The ultimate, elegant sip …
I’ve featured the Martini before but this looks like a good month to do a repeat. We’re already on the subject of a proper Martini in the blog this month, and I believe the Martini represents the cocktail in it’s the highest, purest form. So here it is again.
Simple, clear, bracing, smooth, and stunningly elegant.
Ignore all the hooey about vodka, and all those silly “–tini” things and go for the classic combination – London Dry-style gin and dry vermouth. The vermouth knocks the bitter edge off the gin and the gin banishes the sweetness of the vermouth. The result is a whole new flavor and it’s almost shockingly smooth. Amazing!
A number of people who have told me they didn’t like gin, decided they actually did like gin after a sip of one of my Martinis. You owe it to yourself to give it a try.
- 5 parts gin
- 1 part dry vermouth
Garnish with olives, a twist of lemon, or, if you want to call it a Gibson, a cocktail onion. Any of these will be totally swell.

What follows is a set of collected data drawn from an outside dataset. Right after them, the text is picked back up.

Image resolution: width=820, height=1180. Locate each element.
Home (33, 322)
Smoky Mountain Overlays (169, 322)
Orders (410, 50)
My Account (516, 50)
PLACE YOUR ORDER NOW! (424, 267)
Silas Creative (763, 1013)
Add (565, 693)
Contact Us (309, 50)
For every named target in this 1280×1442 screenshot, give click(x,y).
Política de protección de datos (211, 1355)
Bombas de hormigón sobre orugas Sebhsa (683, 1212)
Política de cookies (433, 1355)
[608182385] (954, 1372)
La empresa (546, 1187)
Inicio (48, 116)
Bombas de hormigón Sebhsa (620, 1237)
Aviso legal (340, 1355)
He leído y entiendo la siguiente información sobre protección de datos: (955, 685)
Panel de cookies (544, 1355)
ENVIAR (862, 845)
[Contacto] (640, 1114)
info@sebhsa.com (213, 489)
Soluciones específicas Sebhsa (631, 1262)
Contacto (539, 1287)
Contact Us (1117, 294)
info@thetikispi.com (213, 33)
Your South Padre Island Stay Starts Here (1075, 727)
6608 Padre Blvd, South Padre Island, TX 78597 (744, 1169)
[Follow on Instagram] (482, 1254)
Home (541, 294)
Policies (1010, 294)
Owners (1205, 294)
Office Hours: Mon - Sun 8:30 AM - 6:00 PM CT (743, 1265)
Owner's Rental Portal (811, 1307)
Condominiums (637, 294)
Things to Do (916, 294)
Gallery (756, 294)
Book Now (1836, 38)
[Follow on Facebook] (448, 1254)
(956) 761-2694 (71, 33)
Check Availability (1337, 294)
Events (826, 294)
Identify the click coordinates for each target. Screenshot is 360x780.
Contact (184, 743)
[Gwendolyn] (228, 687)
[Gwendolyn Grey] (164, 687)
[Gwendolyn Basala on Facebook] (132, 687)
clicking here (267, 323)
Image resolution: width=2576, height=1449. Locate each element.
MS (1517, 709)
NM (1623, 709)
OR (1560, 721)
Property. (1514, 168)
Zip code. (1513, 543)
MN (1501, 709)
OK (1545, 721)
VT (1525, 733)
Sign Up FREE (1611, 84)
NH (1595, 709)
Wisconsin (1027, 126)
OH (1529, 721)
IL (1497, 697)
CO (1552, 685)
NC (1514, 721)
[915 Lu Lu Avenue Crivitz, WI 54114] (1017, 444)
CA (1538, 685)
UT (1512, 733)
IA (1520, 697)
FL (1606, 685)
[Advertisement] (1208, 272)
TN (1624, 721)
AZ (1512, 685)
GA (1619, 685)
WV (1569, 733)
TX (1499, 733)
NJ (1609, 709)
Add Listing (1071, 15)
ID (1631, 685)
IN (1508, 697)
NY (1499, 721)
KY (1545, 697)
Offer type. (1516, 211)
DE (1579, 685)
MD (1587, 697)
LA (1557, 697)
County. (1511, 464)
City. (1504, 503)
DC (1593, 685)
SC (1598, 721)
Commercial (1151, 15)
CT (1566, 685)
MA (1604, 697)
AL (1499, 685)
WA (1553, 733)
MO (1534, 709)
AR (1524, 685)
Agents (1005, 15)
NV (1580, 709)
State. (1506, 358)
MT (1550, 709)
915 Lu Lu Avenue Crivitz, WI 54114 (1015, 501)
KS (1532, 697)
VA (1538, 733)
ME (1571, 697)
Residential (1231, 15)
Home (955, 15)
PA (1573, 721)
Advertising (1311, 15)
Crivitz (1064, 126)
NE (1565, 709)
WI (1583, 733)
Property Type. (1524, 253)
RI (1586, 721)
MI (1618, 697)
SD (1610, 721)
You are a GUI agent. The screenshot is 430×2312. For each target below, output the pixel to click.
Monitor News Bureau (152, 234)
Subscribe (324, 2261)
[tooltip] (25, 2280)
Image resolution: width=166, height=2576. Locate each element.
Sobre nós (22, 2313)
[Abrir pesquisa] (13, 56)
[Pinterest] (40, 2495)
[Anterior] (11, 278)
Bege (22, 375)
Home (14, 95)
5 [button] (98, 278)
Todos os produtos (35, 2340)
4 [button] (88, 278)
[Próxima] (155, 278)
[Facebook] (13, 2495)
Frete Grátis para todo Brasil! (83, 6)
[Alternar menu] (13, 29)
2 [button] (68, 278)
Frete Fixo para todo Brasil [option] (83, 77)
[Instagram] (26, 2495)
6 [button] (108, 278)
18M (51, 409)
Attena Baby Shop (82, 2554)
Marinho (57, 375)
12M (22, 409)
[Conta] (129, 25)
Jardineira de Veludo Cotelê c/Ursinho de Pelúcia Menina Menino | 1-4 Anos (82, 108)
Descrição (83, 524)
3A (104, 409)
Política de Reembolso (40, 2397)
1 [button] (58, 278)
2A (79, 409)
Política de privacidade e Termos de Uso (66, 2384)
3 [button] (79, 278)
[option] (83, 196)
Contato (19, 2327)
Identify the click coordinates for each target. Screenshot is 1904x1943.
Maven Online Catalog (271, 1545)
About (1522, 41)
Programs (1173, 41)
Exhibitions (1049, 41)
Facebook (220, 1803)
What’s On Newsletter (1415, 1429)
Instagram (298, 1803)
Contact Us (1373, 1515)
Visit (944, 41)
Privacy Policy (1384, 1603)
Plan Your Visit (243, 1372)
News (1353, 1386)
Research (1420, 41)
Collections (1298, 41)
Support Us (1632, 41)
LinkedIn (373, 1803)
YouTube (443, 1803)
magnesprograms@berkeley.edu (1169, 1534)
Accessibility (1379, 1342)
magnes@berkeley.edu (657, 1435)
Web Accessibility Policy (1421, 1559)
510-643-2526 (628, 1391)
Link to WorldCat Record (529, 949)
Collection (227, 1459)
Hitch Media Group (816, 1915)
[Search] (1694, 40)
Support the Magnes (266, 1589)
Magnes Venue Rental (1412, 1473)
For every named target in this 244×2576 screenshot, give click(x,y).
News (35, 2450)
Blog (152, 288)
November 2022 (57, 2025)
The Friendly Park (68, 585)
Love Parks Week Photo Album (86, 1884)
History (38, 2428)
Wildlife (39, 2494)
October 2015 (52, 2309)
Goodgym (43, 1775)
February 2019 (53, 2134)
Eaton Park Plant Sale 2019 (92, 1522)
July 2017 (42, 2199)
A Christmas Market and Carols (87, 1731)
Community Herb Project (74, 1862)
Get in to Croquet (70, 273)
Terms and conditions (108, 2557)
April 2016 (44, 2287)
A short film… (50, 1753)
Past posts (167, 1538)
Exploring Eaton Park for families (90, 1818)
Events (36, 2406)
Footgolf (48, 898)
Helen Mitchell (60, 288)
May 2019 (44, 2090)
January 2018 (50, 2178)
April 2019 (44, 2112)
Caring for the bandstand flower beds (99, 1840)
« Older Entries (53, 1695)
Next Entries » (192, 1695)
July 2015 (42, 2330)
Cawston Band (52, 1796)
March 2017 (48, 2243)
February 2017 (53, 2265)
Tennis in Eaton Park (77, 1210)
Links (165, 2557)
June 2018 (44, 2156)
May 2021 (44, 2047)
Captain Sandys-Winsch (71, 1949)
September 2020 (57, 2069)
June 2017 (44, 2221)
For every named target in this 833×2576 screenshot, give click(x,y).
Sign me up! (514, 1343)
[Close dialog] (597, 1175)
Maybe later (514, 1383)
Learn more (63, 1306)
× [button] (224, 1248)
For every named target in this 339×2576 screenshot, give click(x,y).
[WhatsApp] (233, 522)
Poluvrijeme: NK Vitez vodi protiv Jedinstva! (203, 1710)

Combine ingredients and shake until icy cold. Strain into a cocktail glass. Some people insist on stirring their Martinis. This results in a clearer drink at the outset, which is nice, but you have to stir a long time to get it cold enough. I don't like to wait.
A word about ingredients
Gin With all the new craft gins out there, things can get confusing. London Dry gin (sometimes simply called dry gin) is the most commonplace style of gin and it’s what good martinis are made of. Tanqueray, Bombay, Beefeater, Segram’s, Broker's, Gordon's, and Gilbey’s are all London Dry gins, and easy to find. And there are others. If you’re unsure, read the label or ask your friendly liquor merchant.
Dry Vermouth Most vermouth is sold in green bottles, but dry vermouth has a label and bottle cap that are also green. (Sweet vermouth – great in Manhattans, but not in Martinis – will usually have a red label and/or a red cap.) Any good brand will be fine. Depending on what’s on the store shelf, I’ve been known to use Martini & Rossi, Noilly Pratt, Cinzano, and Dolin. Prices for more exotic brands can get pretty ridiculous, and you’re not going to need very much, so stay with the classics.